____ Source material

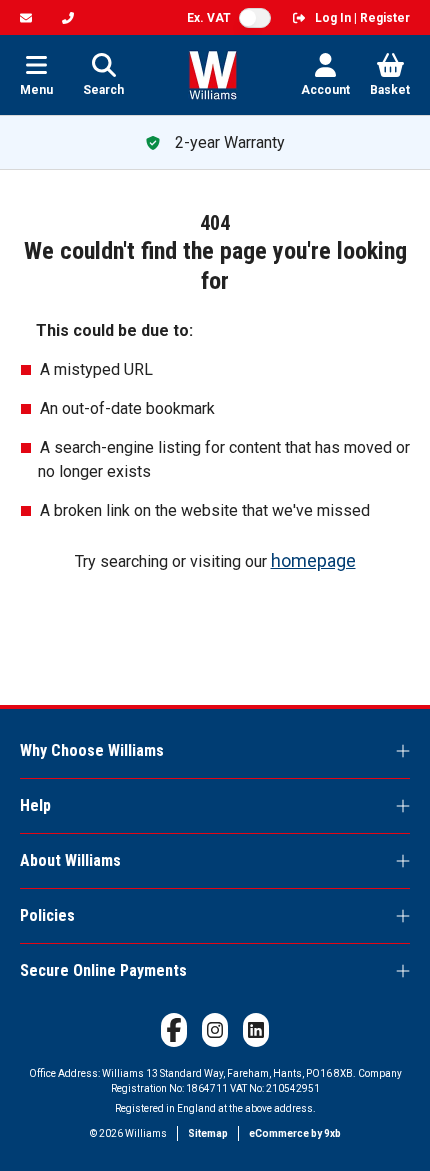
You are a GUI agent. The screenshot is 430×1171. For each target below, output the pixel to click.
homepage (313, 560)
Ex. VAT (209, 18)
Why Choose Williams (92, 750)
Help (35, 805)
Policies (47, 915)
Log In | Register (362, 18)
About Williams (70, 860)
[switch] (255, 18)
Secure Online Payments (103, 970)
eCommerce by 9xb (295, 1133)
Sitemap (208, 1133)
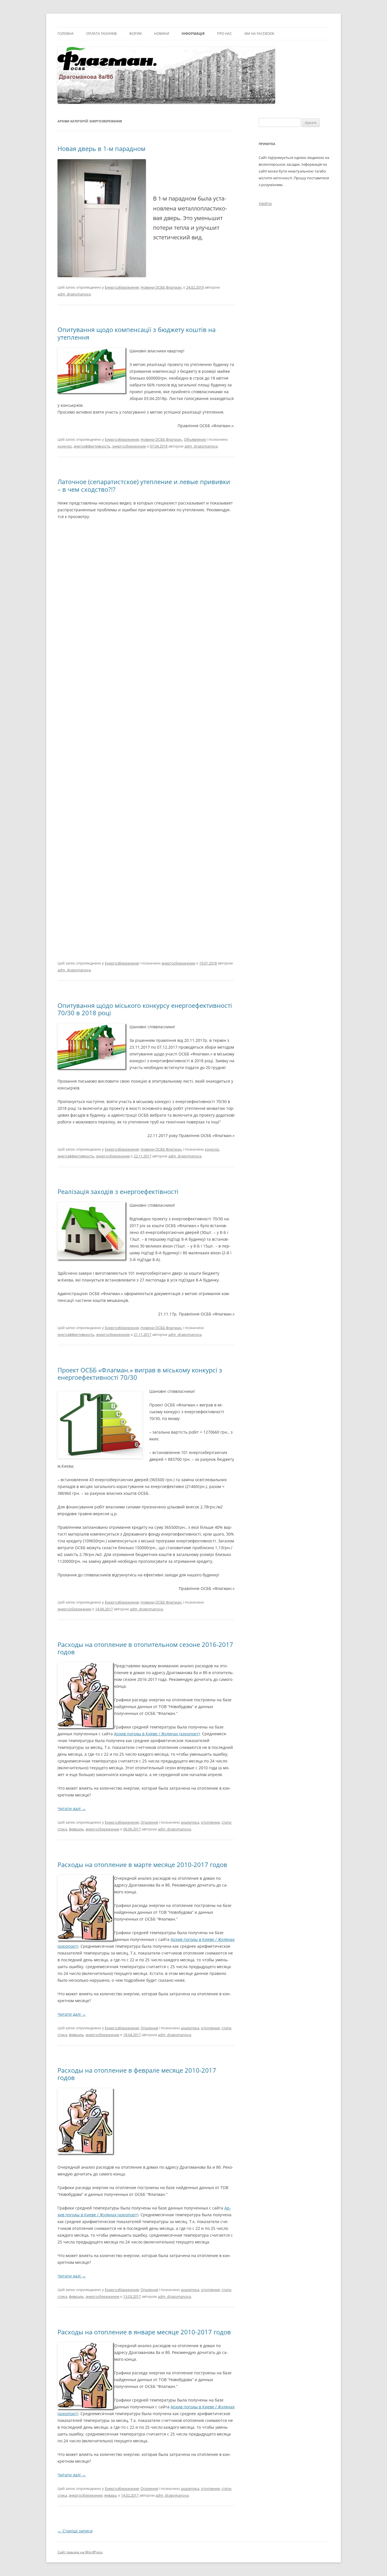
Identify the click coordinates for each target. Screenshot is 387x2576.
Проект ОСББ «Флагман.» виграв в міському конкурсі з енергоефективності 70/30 (140, 1373)
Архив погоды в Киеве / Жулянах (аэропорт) (157, 1733)
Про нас (224, 33)
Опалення (149, 1822)
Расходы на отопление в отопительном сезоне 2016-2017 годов (145, 1648)
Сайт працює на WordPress (80, 2552)
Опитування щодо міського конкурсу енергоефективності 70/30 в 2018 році (145, 1009)
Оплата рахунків (101, 33)
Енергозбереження (122, 287)
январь (110, 2495)
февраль (76, 1829)
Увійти (265, 203)
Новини (161, 33)
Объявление (195, 439)
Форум (135, 33)
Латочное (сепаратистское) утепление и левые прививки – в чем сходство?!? (144, 485)
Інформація (193, 33)
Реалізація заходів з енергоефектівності (118, 1191)
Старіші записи (75, 2531)
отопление (210, 1822)
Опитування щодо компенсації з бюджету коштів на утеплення (137, 333)
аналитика (190, 1822)
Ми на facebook (259, 33)
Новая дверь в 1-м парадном (101, 148)
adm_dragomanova (74, 294)
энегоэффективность (92, 446)
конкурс (65, 446)
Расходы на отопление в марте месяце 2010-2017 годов (142, 1864)
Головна (66, 33)
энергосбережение (129, 446)
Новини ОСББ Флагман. (161, 287)
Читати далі (72, 1808)
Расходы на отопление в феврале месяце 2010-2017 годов (137, 2074)
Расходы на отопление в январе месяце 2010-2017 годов (144, 2332)
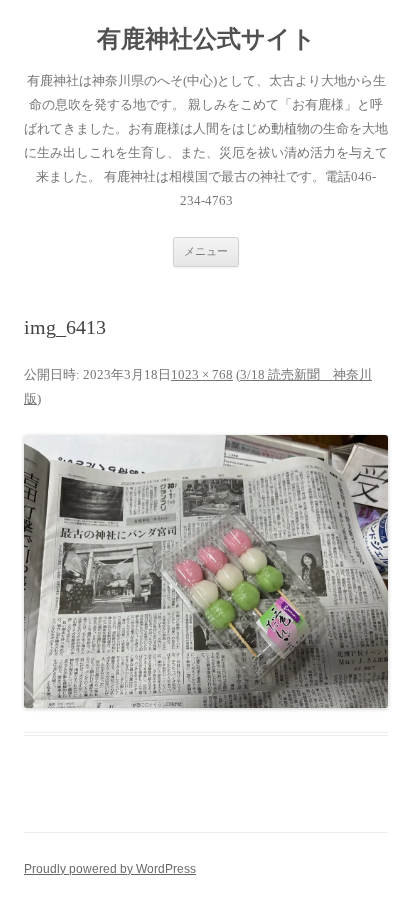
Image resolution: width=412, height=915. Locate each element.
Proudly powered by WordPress (110, 869)
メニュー (206, 251)
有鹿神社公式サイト (206, 39)
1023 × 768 (202, 374)
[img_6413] (206, 571)
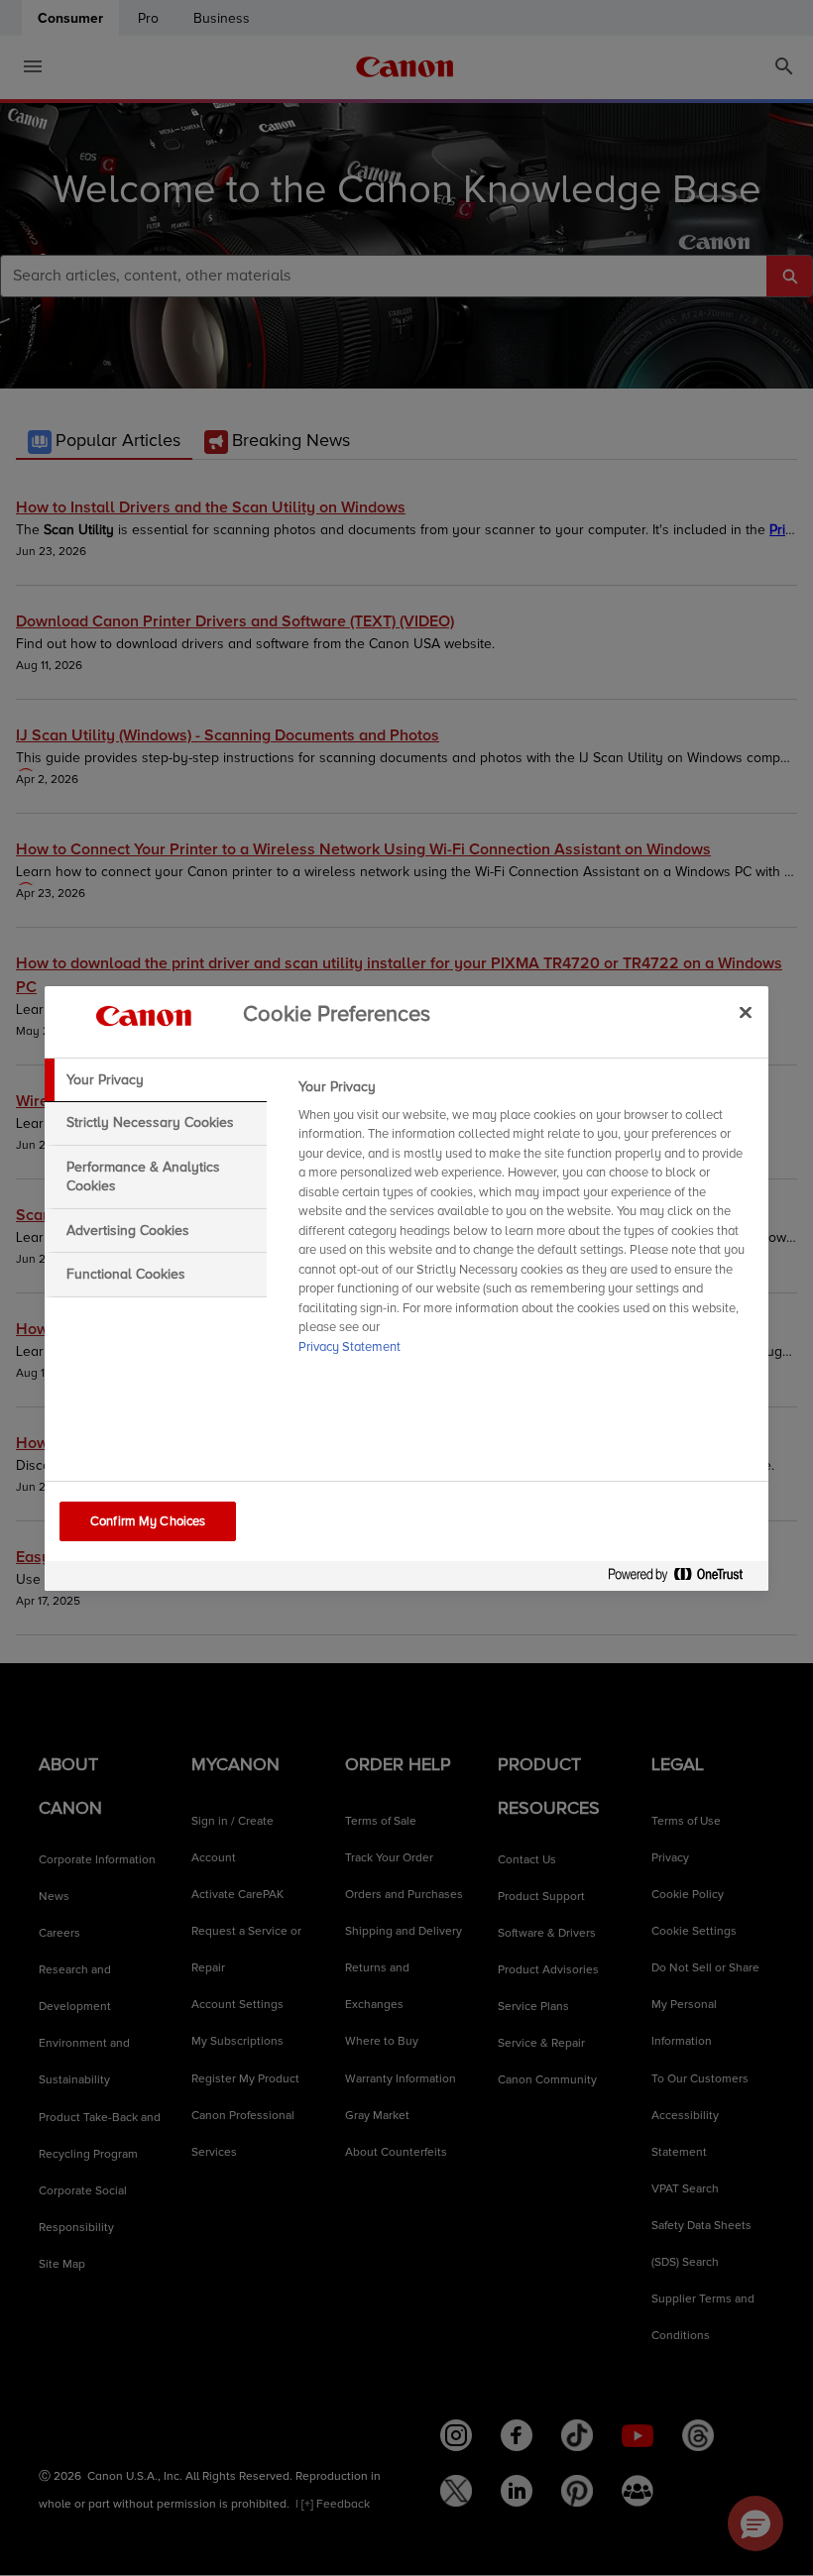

________

**What the task requires**: Count the lines above that contain the word "енергоефективності". Give only the number.

**Response**: 2